Yesterday at the HP Discover event in Las Vegas, the company announced its Store Once Catalyst
software and B6200 disk array combination could ingest data at up
to 100TB/hour while Data Domain's 990, announced just two weeks
ago, ingests it at 31TB/hour. Ergo, HP is three times faster - and
Data Domain sucks.
But the B6200 is actually formed from couplet building blocks:
two controllers or nodes in a high-availability configuration with
their own storage and a single deduplication index.
It expands to an 8-node system by aggregating four couplets in a
cluster, using a 10GigE interconnect and Fusion Manager to control
the 8 nodes/4 couplets as a single system with a single namespace,
but four separate deduplication indices.
There is no global deduplication across a B6200 cluster.

EMC's Mark Twomey, technical director in the office of the CTO
for Backup Recovery Systems, told us: "I don't get how HP can call
it scale-out when those are four separate dedupe pools.

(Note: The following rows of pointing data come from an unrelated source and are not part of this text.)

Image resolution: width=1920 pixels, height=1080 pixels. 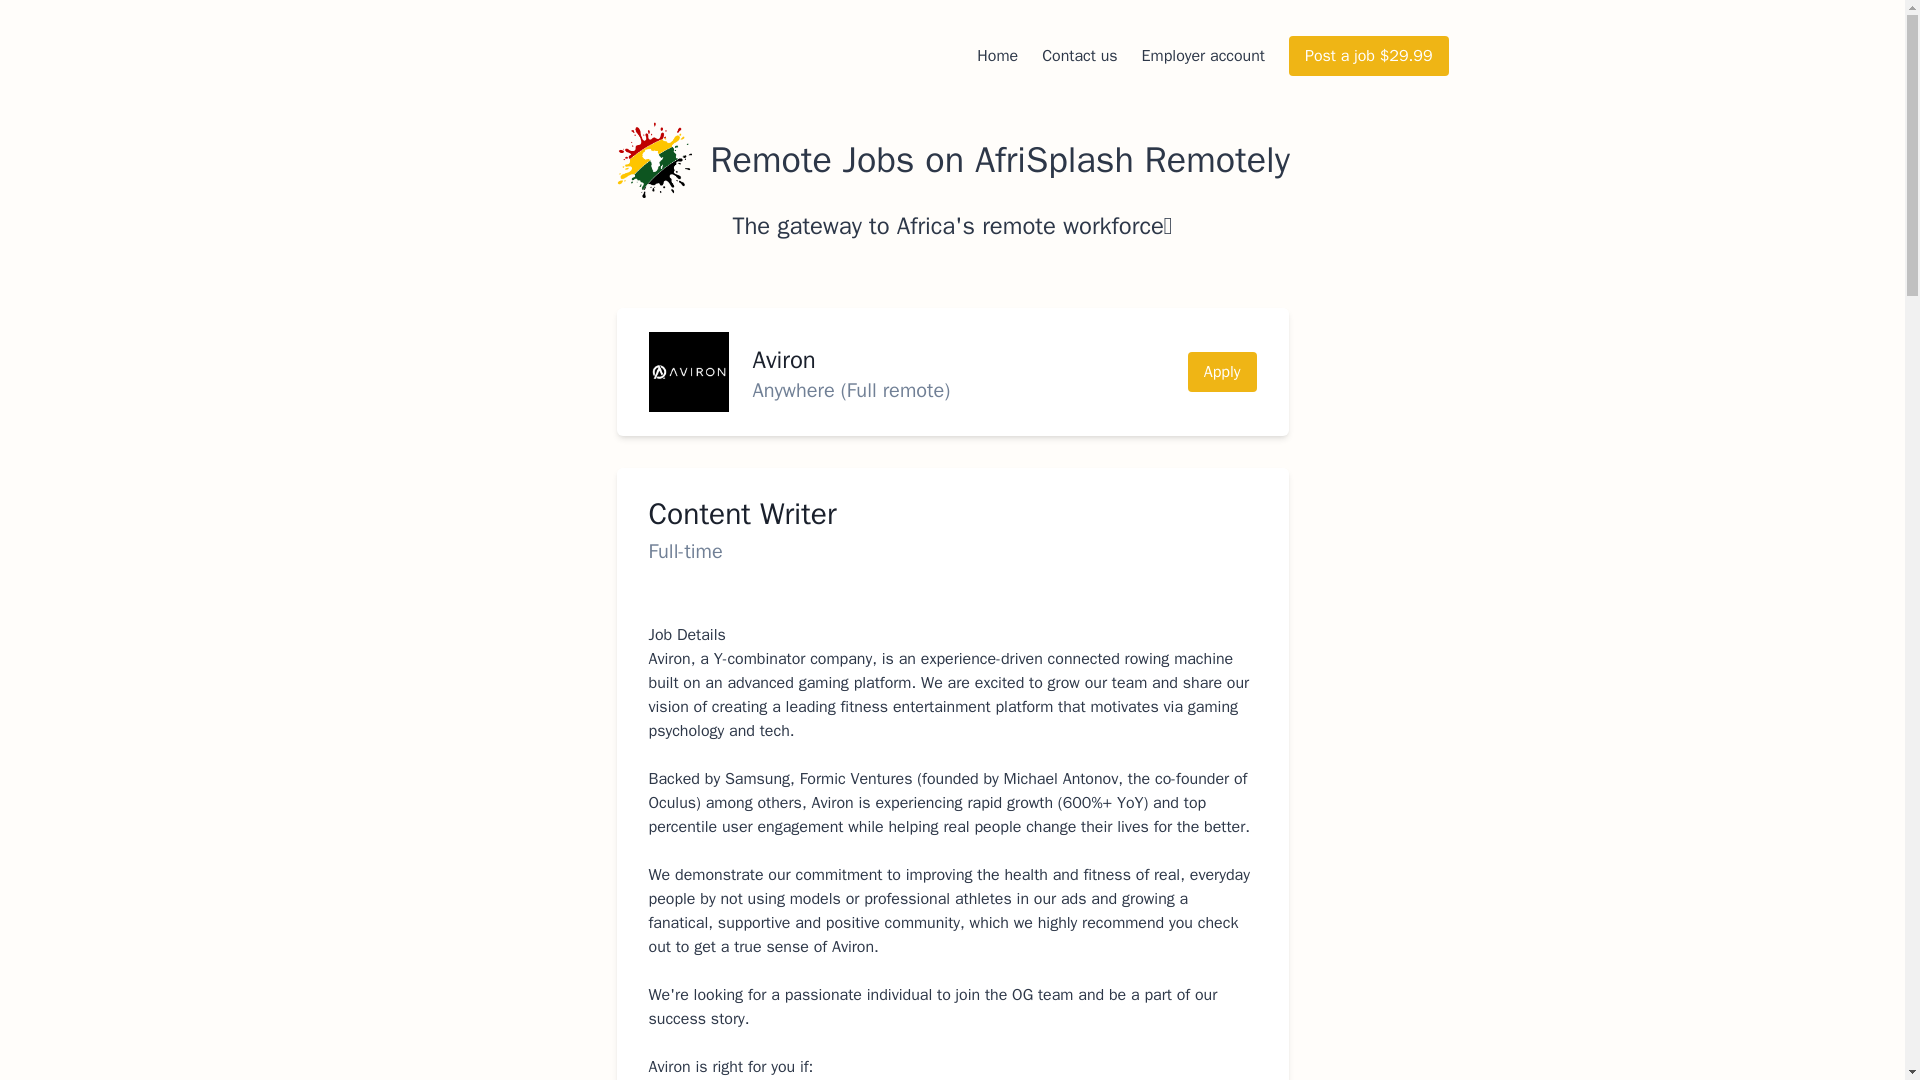 I want to click on Employer account, so click(x=1204, y=56).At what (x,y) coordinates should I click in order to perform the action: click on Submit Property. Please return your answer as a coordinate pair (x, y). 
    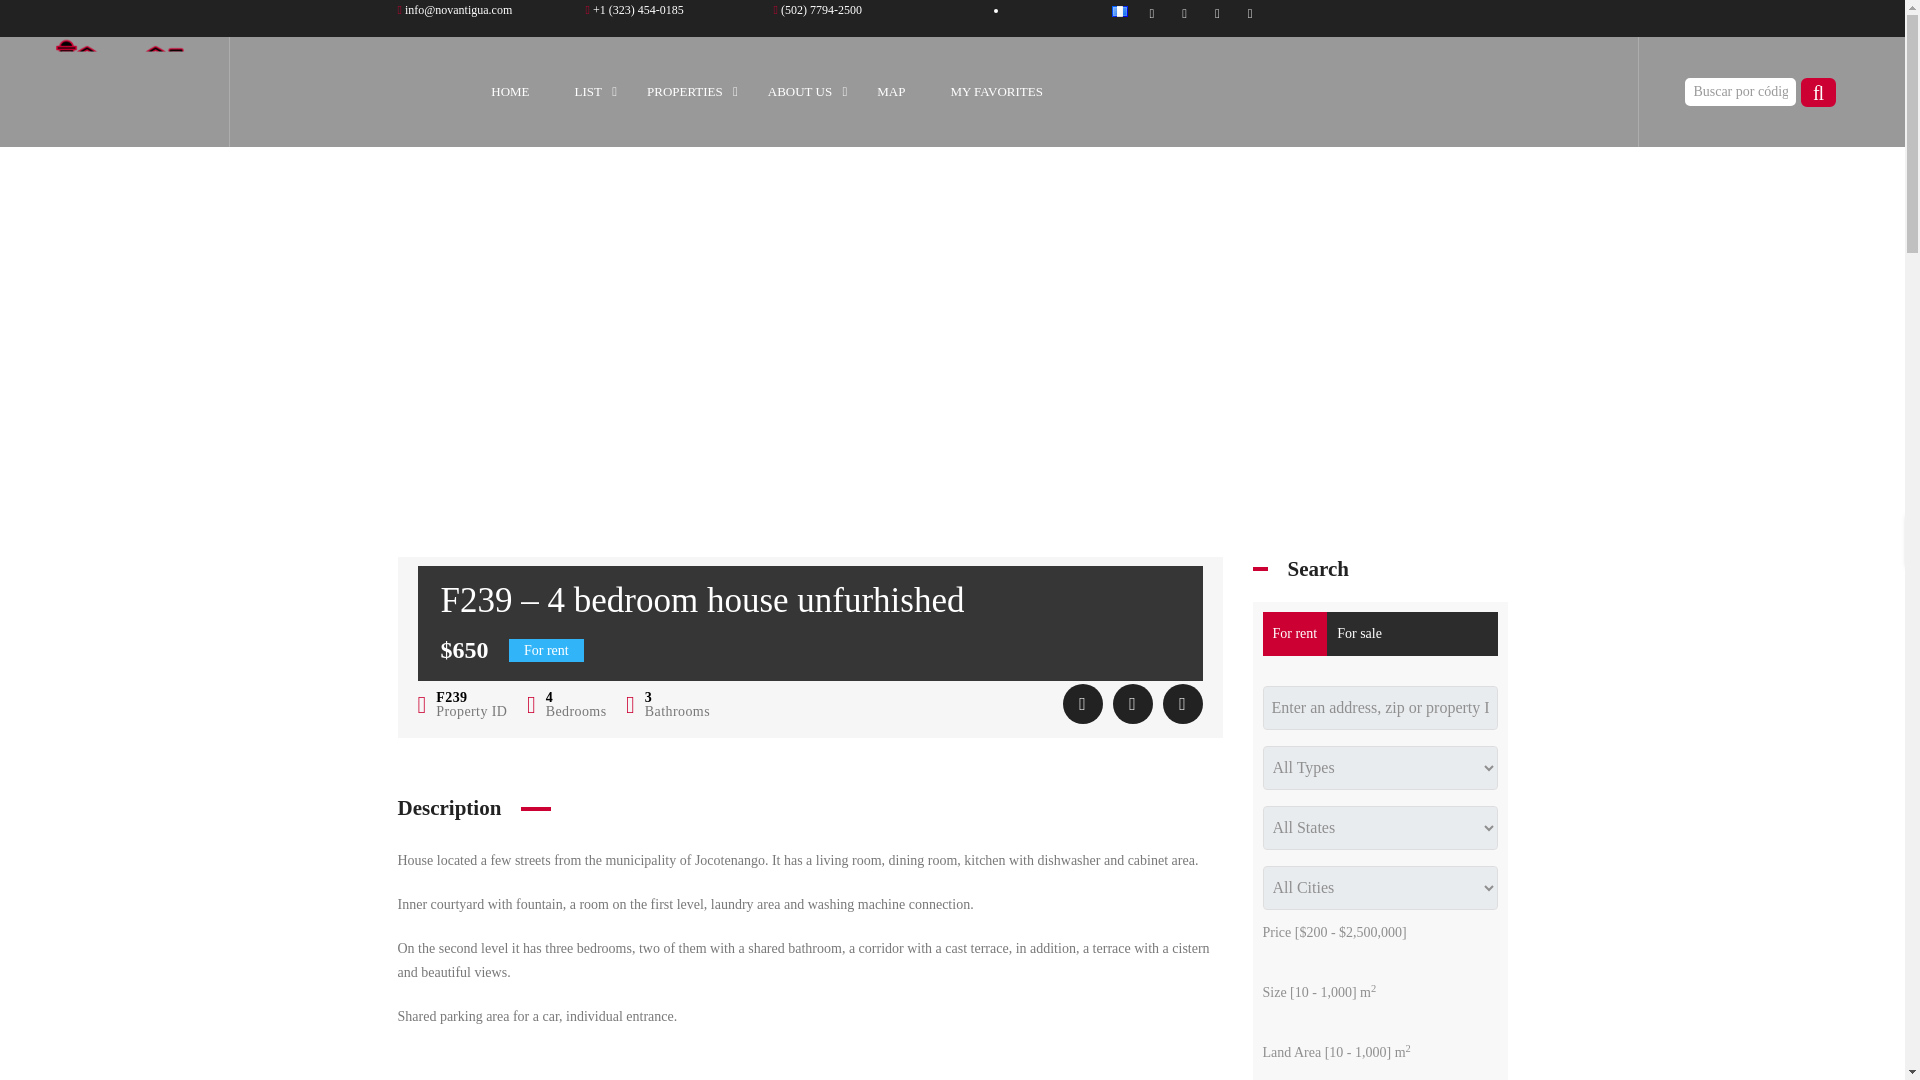
    Looking at the image, I should click on (818, 10).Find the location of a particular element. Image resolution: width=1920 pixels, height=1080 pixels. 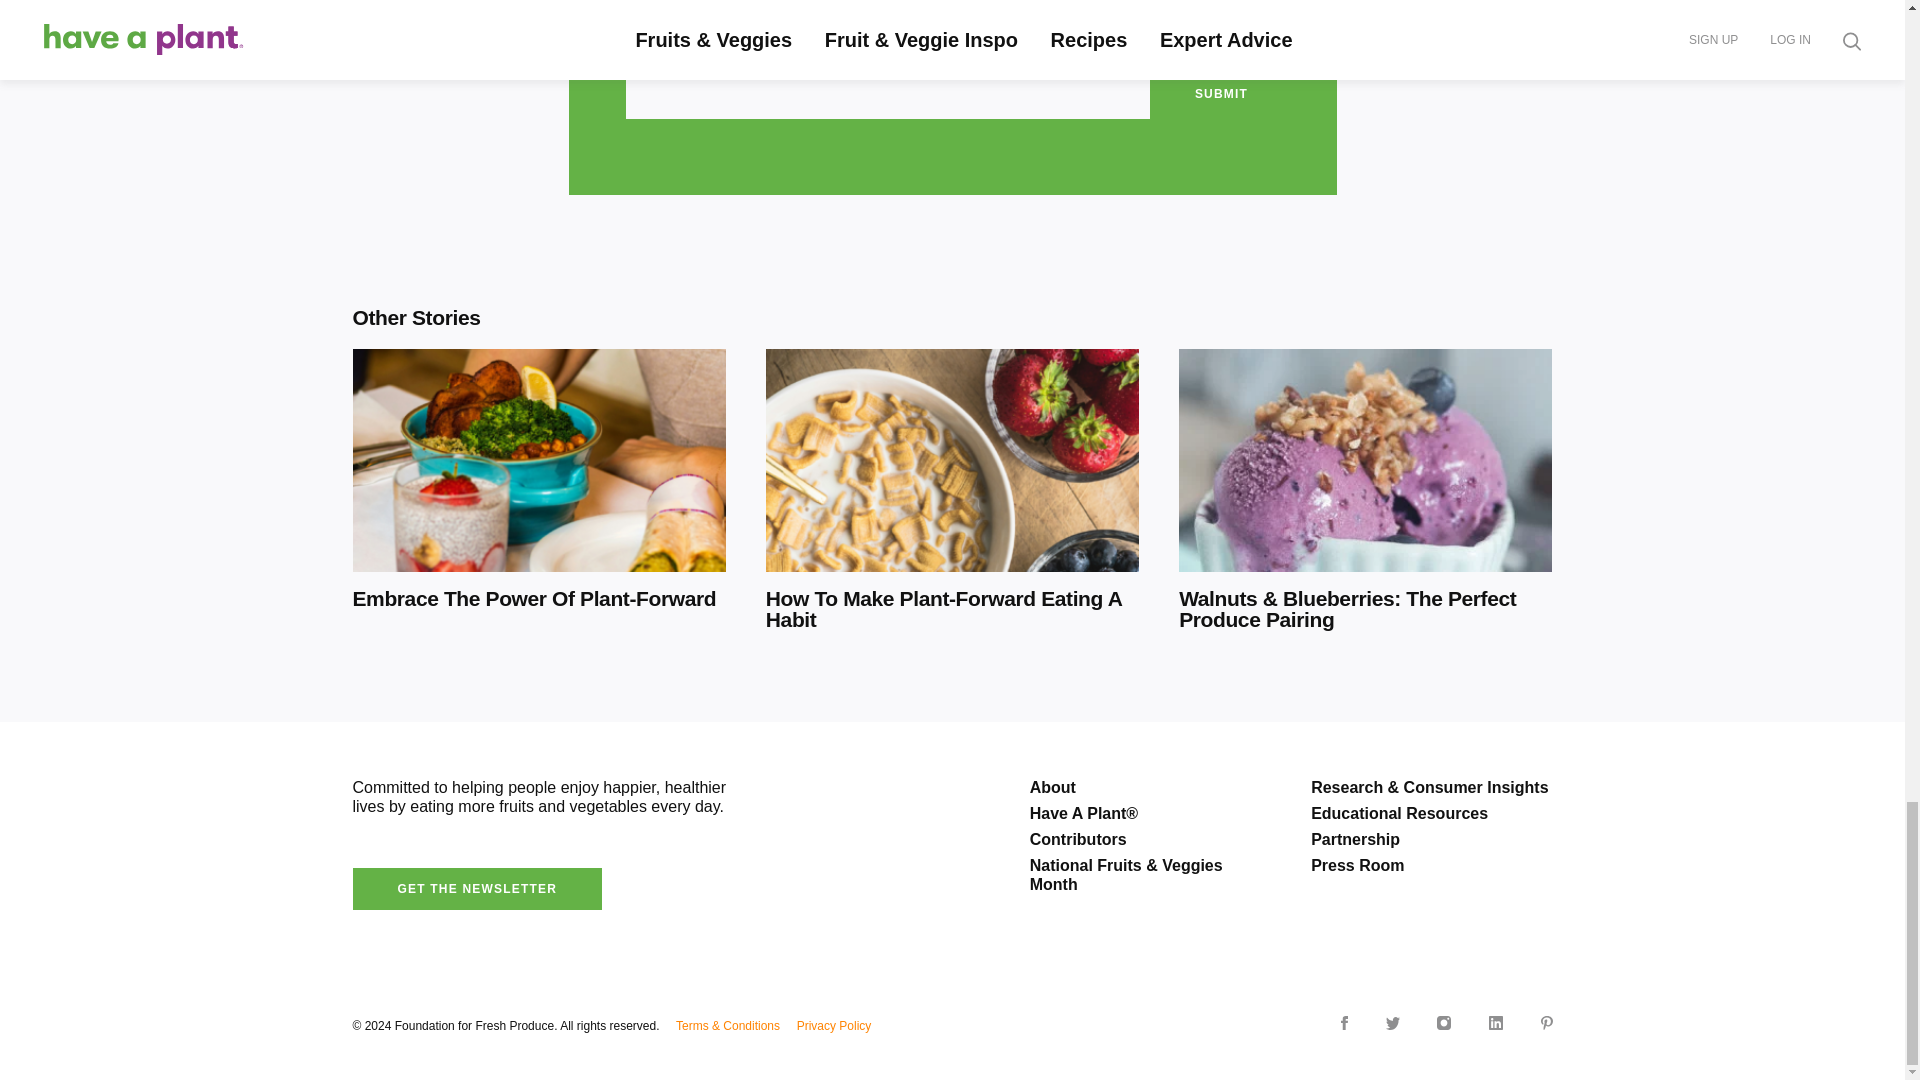

Submit is located at coordinates (1214, 94).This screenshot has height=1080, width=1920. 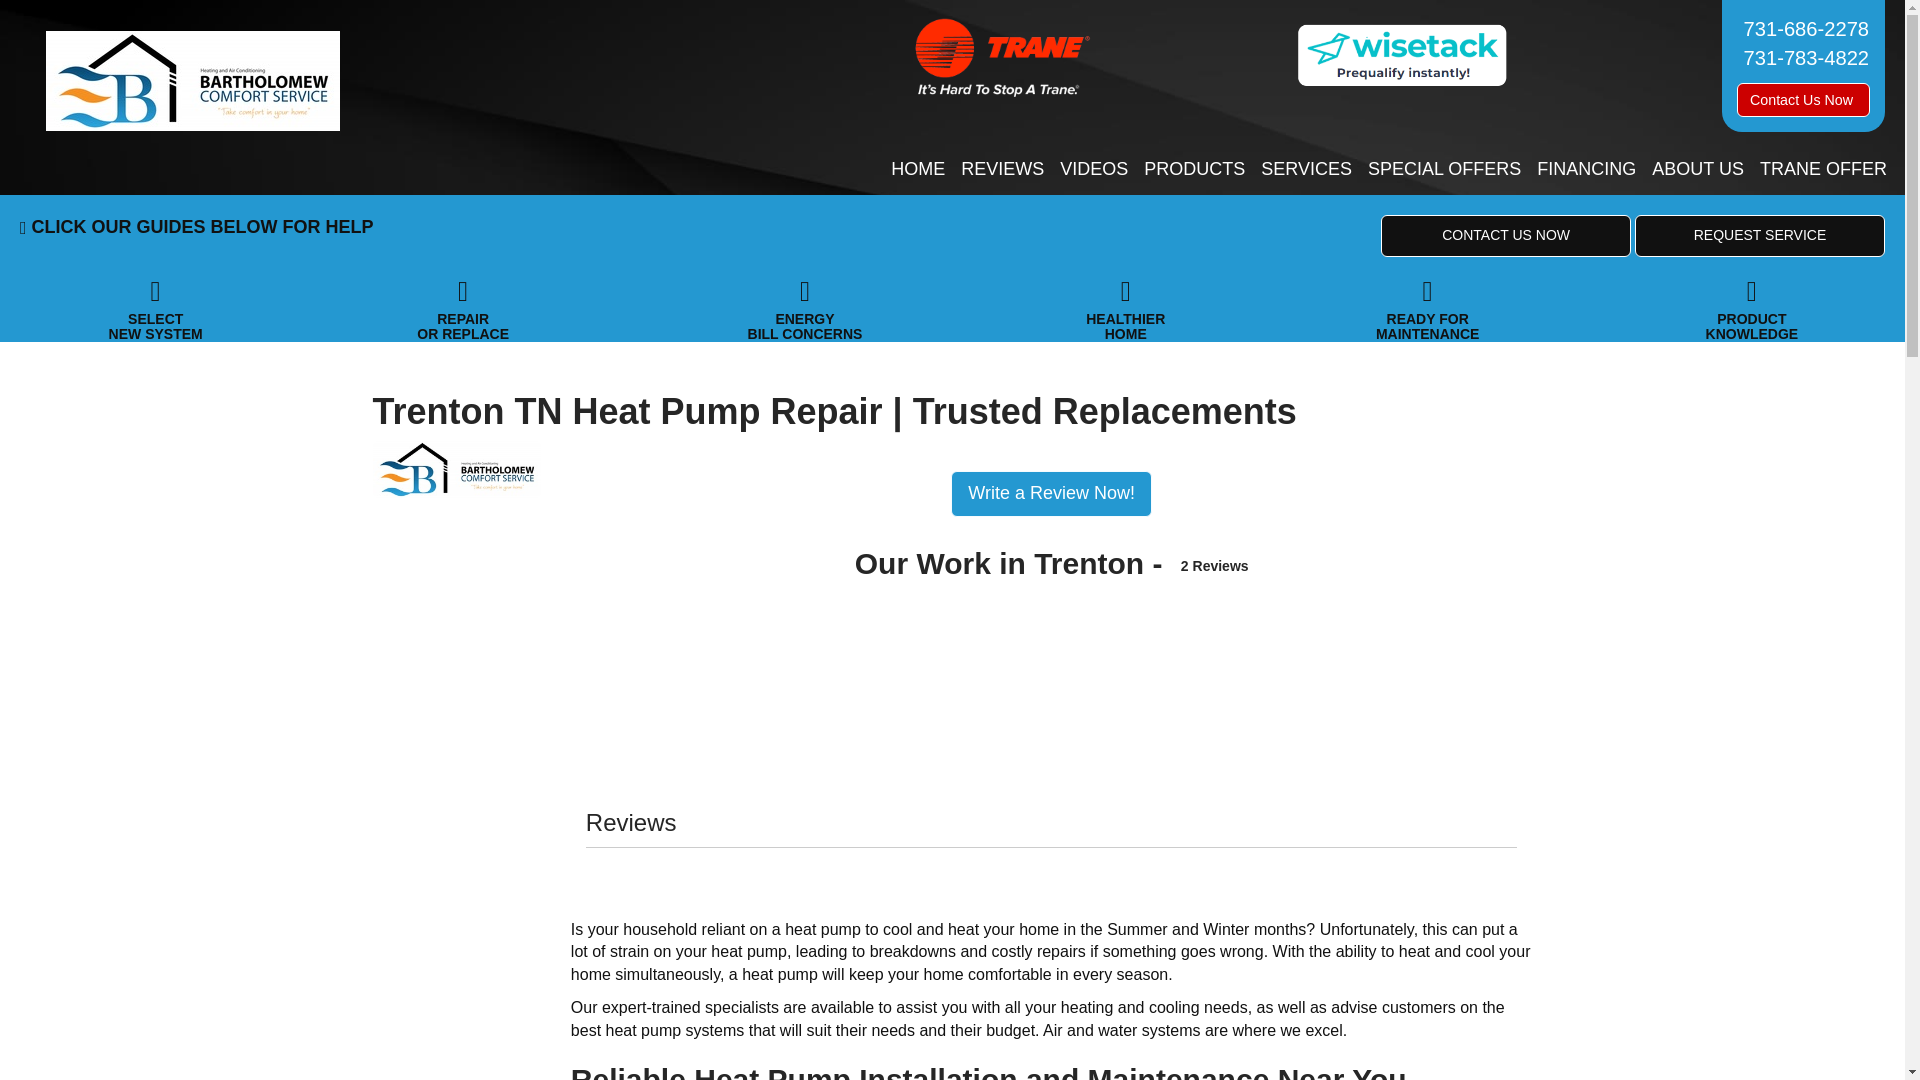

That
[100TB/hour] number is from four 2-node systems, isn't it? Yes they
have one manager, but it's still four systems. If I get a manager
can I compare four Data Domains?"
The B6200/Store Once's speed per deduplication index or realm is
25TB/hour. With the Catalyst software, which gets 60TB/hour of
dedupe done on the source servers leaving 40TB/hour for the B6200,
it is 10TB/couplet and 5TB per node.
A Data Domain 990 runs at 15TB/hour when Boost is taken out of
the equation. Its raw dedupe speed is faster than that of a B6200
couplet and there is a single dedupe index. Ergo, based on a single
dedupe index Data Domain's 990 is 50 per cent faster than a base
B6200 configuration. Ergo, HP sucks.
El Reg suspects this difference is because the B6200 uses
an older Intel processor than the newer DD 990.
HP marketing veep Craig Nunessays an 8-node B6200 is a single
system because it is managed as one and has a single namespace. The
single namespace is segmented into four individual namespaces, one
per couplet, and, he says, "next year I could do a firmware update
and change that".
Pooling resources
Will the B6200 get a global deduplication pool next year then?
Nunes declined to comment.
Interestingly, the Sepaton S2100 ES2 deduplicating system that
HP resells is (like the B6200) an 8-node system, supports
Symantec's OST interface, and runs at a 43.2TB/hour ingest rate
into a global deduplication pool.
That global pool probably means that the ES2 dedupes more
effectively than HP Store Once. Also, the ES2 is a bit long in the
tooth and is likely to get a speed bump via a processor
refresh.
This global dedupe capability across an ES2 cluster should
ensure the HP Sepaton reselling relationship remains in place, at
least until the B6200 gets its own global dedupe capability. When
and if that happens then characterising an 8-node B6200 cluster as
a single deduplicating system will be more legitimate.
In the meantime it is justifiable to define the B6200 as a
single system so far as management and overall name space is
concerned, But HP is stretching the point to call it a single
deduplicating system when there are four separate deduplication
realms inside. ®